We carry Paasche, Iwata and Badger currently and yes, we do promote these items. We also have general information to help all Airbrush users.
The following are some of your questions and answers we have researched for you. If you still have questions, please email us at firstname.lastname@example.org.
Q: Why should I use SuperLube?
A: When you’re using a substance to lubricate your airbrush needle (or trigger) you run the danger of some of that substance getting into the spray and onto your project (that’s why you only need a little bit). The question is what will happen when that greasy substance reacts with your paint. SuperLube doesn’t like to react with oil-based or water-based paints – that’s why we recommend it – we know what it will do. If you use an oil-based lube it might react with your acrylic paints (it’ll mix like oil and water).
Another suggestion is Woodland Scenic Light Gear Oil. As with any Oil, please test your airbrush on a scrap paper or project just to ensure your oil doesn't interfere with your paint work.
Q: Why do I need to lubricate the needle?

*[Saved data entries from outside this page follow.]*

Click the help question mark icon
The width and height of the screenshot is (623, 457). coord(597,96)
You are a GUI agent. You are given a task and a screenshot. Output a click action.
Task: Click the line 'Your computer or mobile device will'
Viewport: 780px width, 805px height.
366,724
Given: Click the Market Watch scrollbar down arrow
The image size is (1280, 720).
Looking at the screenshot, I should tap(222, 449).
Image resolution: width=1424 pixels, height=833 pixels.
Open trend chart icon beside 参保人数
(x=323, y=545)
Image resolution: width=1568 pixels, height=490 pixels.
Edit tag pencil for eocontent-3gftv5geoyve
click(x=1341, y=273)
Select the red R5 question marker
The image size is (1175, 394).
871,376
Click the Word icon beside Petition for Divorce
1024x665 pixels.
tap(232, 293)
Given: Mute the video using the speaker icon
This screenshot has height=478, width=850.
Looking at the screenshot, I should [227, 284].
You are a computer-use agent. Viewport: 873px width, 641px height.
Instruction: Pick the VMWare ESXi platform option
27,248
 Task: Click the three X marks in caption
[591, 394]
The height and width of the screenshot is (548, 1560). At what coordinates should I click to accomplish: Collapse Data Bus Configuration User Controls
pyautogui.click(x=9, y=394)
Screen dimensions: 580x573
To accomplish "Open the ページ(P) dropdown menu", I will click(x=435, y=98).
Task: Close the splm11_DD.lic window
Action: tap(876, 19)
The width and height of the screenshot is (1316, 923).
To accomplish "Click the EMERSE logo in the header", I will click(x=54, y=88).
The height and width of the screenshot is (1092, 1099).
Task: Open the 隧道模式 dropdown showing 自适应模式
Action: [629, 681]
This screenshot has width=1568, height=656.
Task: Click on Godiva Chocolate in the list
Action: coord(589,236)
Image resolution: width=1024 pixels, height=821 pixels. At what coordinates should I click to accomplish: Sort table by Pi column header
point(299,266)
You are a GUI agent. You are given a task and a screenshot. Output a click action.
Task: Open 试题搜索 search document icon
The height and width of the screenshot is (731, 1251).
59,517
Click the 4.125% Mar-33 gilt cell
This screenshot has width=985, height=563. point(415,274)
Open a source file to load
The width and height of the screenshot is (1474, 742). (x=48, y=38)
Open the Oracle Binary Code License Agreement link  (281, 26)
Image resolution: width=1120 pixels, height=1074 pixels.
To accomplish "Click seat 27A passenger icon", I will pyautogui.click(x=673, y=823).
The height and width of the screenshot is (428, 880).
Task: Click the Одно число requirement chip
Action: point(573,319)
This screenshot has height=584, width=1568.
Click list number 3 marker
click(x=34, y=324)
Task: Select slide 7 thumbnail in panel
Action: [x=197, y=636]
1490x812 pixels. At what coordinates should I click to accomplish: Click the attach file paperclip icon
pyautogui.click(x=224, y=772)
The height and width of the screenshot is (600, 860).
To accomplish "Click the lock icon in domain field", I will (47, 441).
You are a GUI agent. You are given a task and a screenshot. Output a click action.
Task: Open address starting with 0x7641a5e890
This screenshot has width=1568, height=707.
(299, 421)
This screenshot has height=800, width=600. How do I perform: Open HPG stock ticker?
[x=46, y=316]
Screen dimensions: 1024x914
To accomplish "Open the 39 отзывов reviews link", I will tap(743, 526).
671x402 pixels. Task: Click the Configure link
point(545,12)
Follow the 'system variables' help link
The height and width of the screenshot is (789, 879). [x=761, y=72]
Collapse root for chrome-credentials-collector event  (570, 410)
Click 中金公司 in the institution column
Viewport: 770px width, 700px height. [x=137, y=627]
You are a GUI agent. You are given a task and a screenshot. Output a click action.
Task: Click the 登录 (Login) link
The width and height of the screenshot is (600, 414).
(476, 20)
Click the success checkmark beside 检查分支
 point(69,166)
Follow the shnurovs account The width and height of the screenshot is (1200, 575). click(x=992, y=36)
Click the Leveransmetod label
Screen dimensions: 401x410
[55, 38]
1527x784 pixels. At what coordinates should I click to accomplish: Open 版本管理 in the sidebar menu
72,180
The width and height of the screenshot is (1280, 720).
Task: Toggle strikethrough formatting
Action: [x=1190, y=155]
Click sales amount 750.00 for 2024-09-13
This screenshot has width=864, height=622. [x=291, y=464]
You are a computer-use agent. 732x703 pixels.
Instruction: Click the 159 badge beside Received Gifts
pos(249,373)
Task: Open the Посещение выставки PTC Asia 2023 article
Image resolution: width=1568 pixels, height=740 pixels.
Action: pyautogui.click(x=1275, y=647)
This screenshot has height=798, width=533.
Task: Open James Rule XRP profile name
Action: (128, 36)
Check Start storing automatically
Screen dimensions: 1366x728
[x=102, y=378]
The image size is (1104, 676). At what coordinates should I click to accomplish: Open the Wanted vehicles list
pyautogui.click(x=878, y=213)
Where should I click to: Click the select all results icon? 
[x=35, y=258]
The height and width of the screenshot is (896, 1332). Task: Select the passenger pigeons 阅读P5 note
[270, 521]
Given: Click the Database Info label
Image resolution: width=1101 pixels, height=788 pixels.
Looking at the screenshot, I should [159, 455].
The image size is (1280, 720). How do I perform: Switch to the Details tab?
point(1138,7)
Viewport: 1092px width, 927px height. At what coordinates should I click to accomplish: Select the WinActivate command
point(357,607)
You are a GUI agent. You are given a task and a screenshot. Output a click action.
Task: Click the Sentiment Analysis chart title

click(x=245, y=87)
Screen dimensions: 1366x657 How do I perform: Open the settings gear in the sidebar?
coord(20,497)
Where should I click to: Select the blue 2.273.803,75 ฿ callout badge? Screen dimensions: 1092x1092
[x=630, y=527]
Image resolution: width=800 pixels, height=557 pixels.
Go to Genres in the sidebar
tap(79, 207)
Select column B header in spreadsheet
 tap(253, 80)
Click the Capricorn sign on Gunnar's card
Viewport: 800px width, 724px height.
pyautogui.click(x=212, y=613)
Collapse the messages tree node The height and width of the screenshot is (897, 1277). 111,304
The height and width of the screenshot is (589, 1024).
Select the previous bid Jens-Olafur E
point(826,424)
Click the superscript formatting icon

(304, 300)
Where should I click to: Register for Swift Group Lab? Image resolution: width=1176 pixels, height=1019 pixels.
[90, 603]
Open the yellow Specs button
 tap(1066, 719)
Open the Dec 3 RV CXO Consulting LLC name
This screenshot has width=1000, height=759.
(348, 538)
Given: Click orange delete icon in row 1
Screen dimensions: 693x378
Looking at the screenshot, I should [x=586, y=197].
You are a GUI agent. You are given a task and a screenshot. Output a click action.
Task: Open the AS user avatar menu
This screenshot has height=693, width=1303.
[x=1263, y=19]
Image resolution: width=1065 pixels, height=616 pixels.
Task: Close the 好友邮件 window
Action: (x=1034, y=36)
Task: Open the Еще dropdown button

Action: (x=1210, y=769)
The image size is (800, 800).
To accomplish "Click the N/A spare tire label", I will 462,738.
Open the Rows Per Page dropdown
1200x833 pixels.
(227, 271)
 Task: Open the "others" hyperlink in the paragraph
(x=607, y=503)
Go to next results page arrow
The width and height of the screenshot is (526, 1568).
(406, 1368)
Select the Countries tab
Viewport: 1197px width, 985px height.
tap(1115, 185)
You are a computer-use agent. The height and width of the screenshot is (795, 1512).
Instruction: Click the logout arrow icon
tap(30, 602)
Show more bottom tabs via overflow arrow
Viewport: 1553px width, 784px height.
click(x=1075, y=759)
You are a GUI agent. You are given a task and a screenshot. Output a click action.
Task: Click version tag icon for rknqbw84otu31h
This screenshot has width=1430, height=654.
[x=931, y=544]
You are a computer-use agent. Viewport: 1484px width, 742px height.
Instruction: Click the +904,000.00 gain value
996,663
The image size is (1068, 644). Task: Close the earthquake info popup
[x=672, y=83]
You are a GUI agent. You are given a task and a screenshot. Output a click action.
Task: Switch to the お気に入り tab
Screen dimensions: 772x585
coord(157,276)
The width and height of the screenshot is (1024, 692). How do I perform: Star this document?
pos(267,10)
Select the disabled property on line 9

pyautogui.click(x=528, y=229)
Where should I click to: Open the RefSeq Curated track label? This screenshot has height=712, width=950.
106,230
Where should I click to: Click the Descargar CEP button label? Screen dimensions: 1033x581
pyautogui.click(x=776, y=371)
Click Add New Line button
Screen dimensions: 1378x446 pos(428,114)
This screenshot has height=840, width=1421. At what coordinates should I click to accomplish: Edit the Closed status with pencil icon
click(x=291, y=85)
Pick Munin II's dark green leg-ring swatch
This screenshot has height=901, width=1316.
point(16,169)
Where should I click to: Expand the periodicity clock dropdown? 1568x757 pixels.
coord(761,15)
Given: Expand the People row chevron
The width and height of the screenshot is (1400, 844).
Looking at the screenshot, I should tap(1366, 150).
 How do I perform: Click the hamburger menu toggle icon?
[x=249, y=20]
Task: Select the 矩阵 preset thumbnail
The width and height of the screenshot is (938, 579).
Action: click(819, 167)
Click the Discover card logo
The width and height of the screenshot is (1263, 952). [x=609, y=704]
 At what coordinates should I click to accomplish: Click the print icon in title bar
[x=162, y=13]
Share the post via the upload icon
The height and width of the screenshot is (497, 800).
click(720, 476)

A: The needle doesn’t really need the lube rather the needle in turn lubricates a little o-ring deep in the body of the brush that prevents blowback. It’s really rather small so it doesn’t need much lube and it only needs to be lubed every now and then.
Q: Are airbrushes hard to keep clean?
A: No, it’s quite a simple task, though it might be difficult at first. Develop a regular maintenance habit of rinsing the airbrush with the appropriate cleaning agent for the material being sprayed between color changes. Thoroughly clean your airbrush at the end of the workday. Check out the appropriate cleaning guide for your brush online or come down and see us to help you find a copy.
Q: How often should I thoroughly clean my airbrush?
A: It’s easy to say that you should clean your airbrush at the end of each workday; however, you should thoroughly clean the airbrush when the inevitable buildup of dried paint begins to interfere with normal operation. For some people this is once a week, for others, it’s once a day. It should be noted that regular and timely rinsing of wet paint with the appropriate cleaner will lengthen the amount of time between thorough cleanings. In short, rinsing more means cleaning less.